* [WHAT IS NEEDED]: Extend the article about Jordan's military reorganization amid the Islamic State threat, starting right after its last sentence.

┌─ SOURCE PASSAGE

Abdullah Bani Ali looks at the reasons behind recent political changes in Amman.
Jordan frets over the Islamic State’s ever-growing threat
Last week, King Abdullah II of Jordan directed the ministry of defence to take on the political, economic, legal and logistical functions of national defence. In a letter to Abdullah Ensour, Jordan’s prime minister, published by the country’s news agency (Petra), the king called on the government to transfer all non-military logistics, administrative, investment and development missions to the ministry, leaving the army free to “devote itself to its military and professional duties”.
Although the decision came in the context of “reform measures”, it should be viewed in the framework of recent developments in neighbouring countries and the new threats they pose to Jordan’s security.
While the Jordanian army has been spared the violence engulfing Syria and Iraq, it has come under tremendous pressure from the spillover of wars in these countries.

└─
┌─ EXCERPTED RECORDS

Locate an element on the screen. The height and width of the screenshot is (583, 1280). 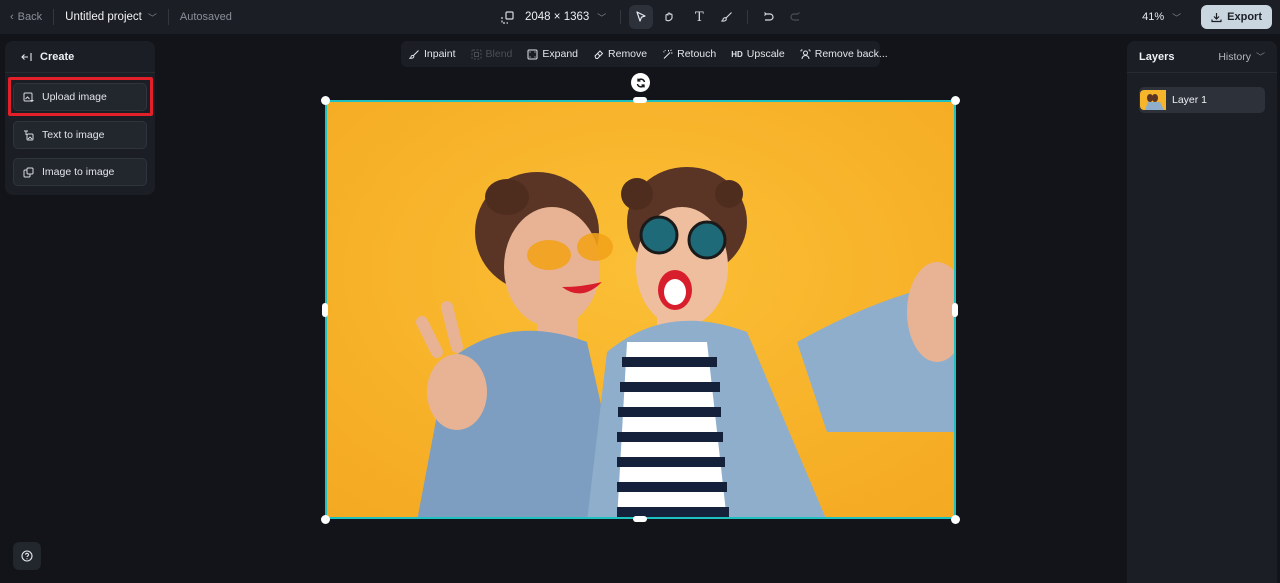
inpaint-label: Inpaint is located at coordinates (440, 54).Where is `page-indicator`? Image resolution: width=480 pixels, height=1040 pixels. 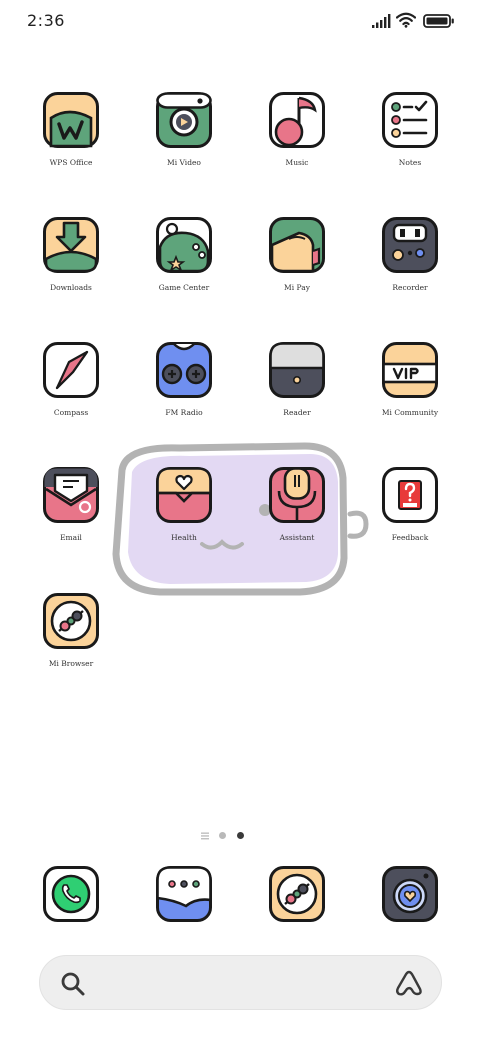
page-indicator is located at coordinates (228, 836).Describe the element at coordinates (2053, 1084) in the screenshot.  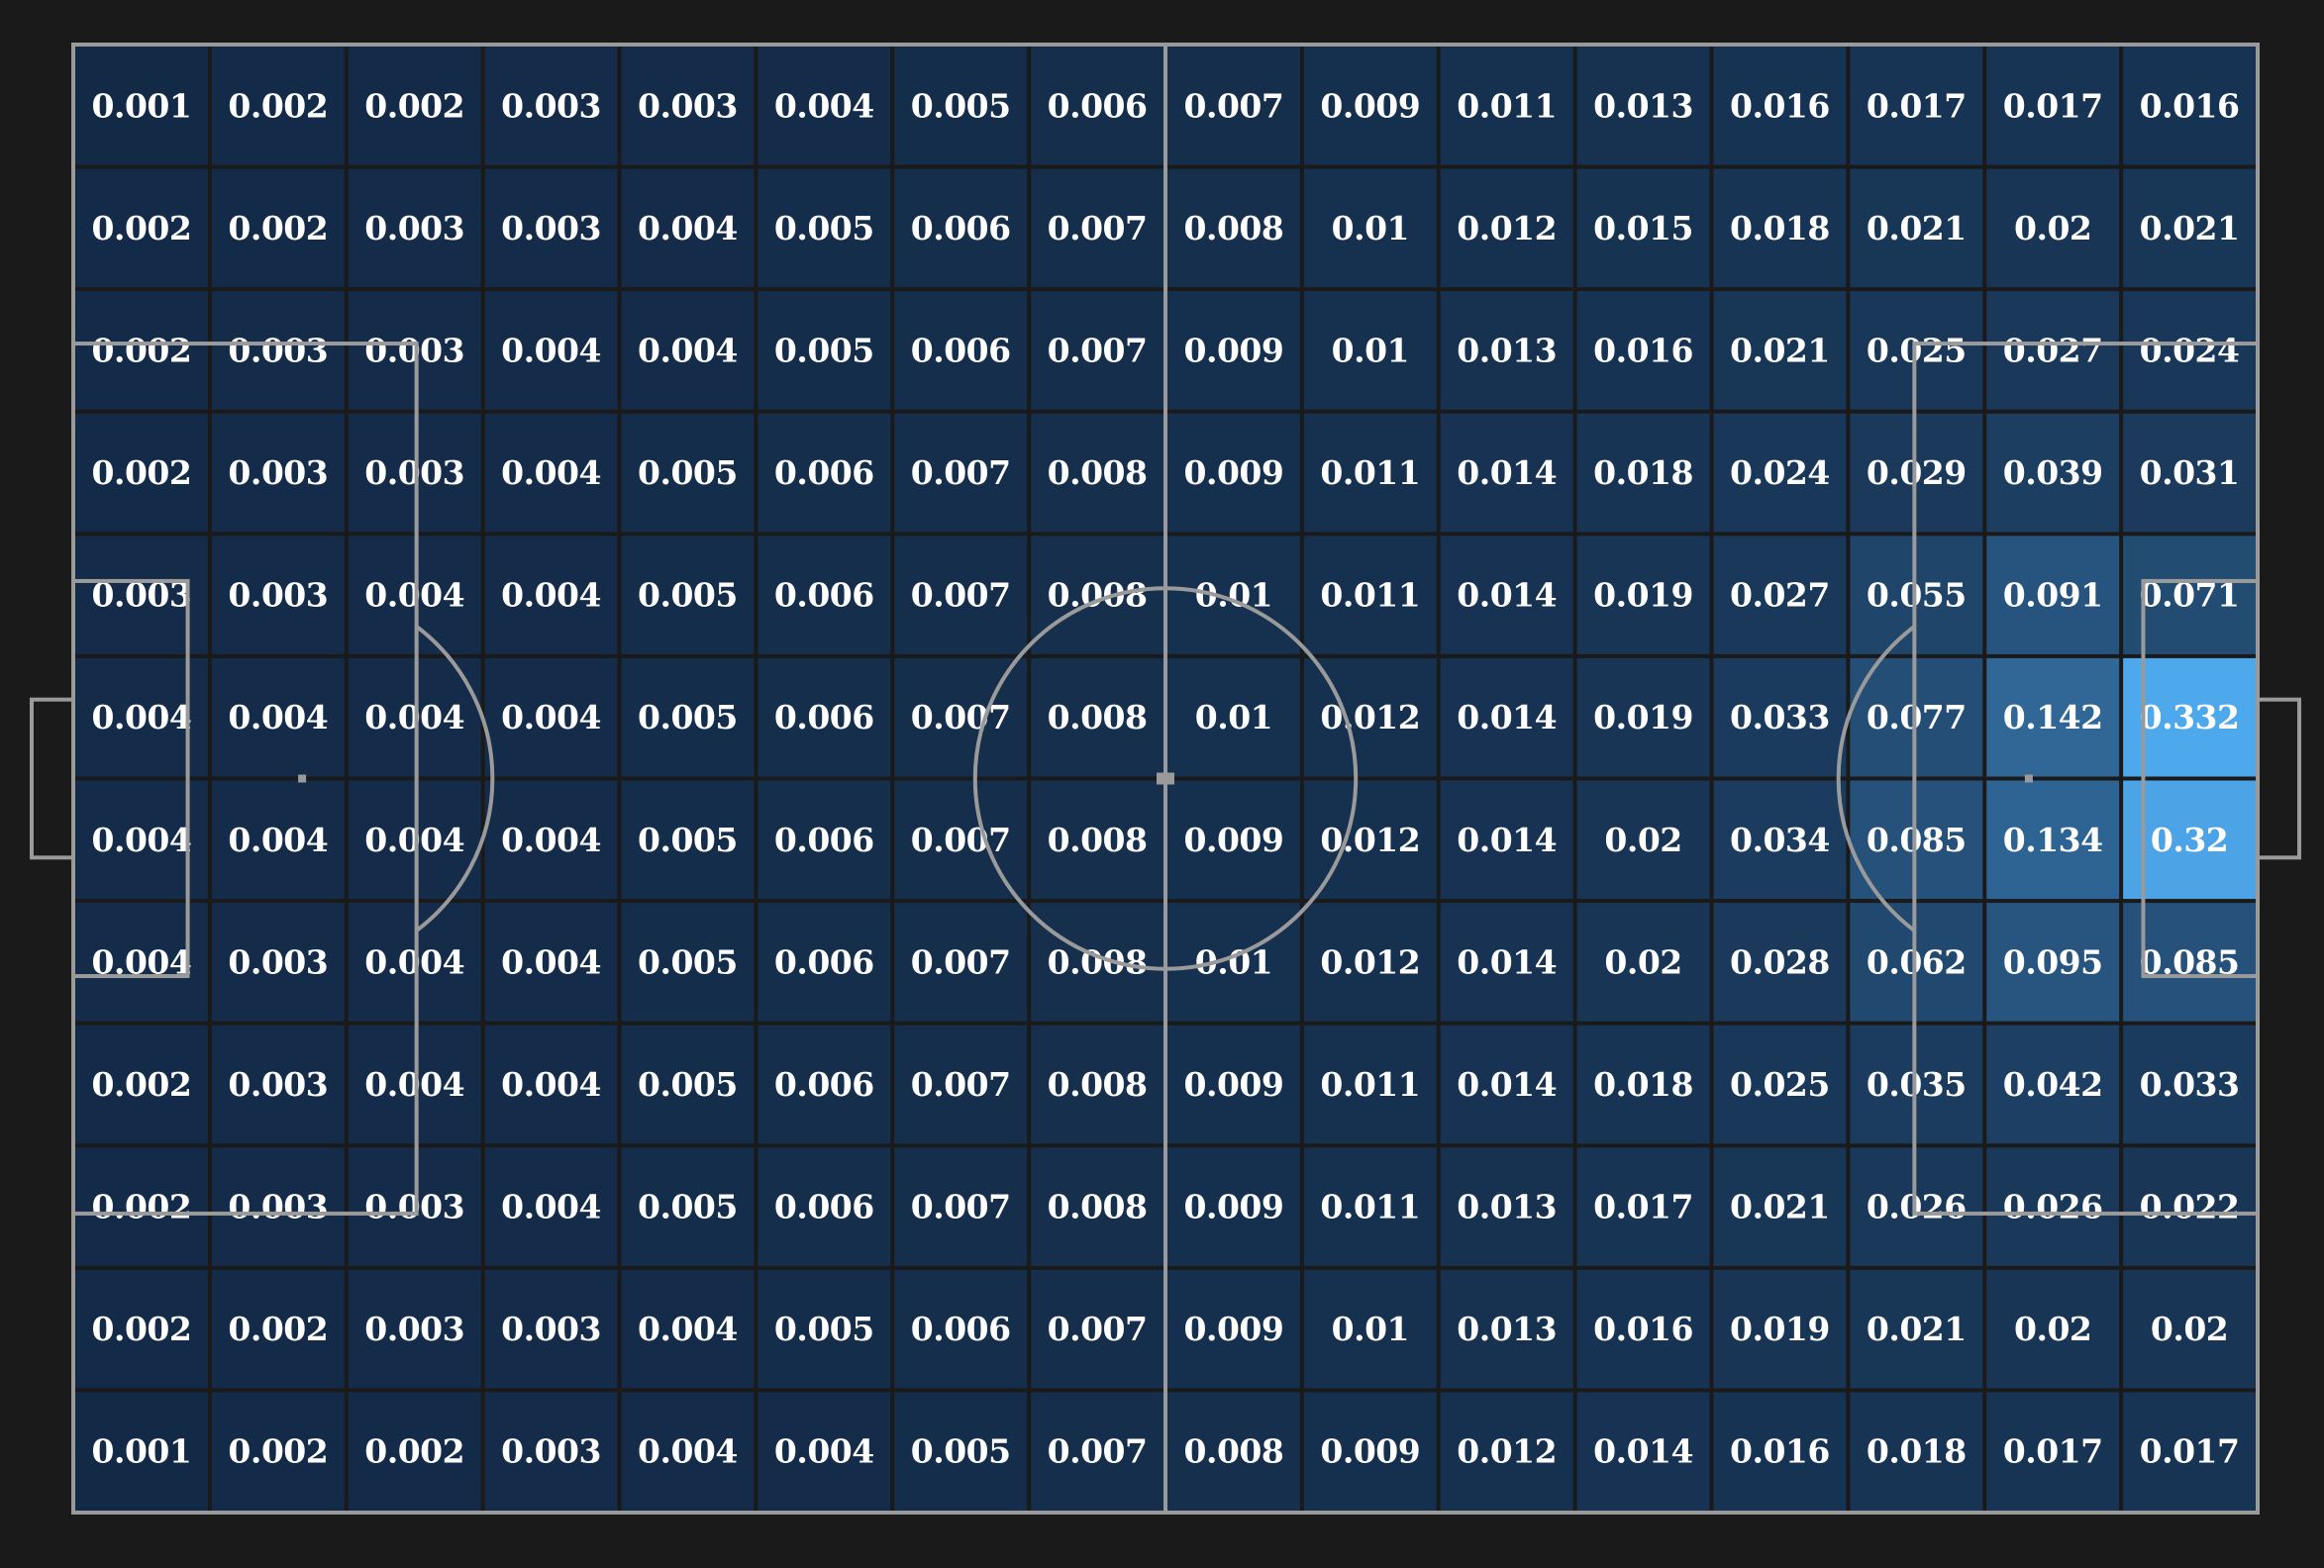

└─

* [WRITTEN REPLY]:
The army has had to manage the influx of more than 600,000 Syrian refugees and was recently called upon to destroy a military convoy that was attempting to cross the country’s Syrian border, raising fears it could be dragged into the conflict.
The surprising advances of the Islamic State in the northern regions of Iraq and eastern parts of Syria have ignited heated discussion among Jordanians about the group’s perceived threat to the country’s stability.
Jordanian politicians, leaders, analysts, commentators and public figures were seemingly preoccupied last week with just one question: will Jordan be the next target for the Islamic State forces?
The fear is not baseless. In June, the Islamic State captured Mosul, Iraq’s second largest city, and Tikrit, just two and a half-hour’s drive north of Baghdad, conquering and humiliating the Iraqi army whose soldiers fled the battlefield.
By deploying psychological warfare techniques, Islamic State fighters also gained control of large swathes in Deir Ezzor and Raqqa in Eastern Syria, and the north of Iraq, only to be stopped by the United States’ limited air strikes on the borders of Kurdistan.
The terrorist group’s rapid advances and its presence on the Iraqi- Jordanian border has raised Amman’s stake in the conflict. What is worrying for Jordanians now is not only the mayhem that the Islamic State has already created in Iraq and Syria, but the group’s long-term strategy, which it has indicated includes the wider region.
Amman has every reason to fear the bleak scenario of an Islamic State incursion across its borders.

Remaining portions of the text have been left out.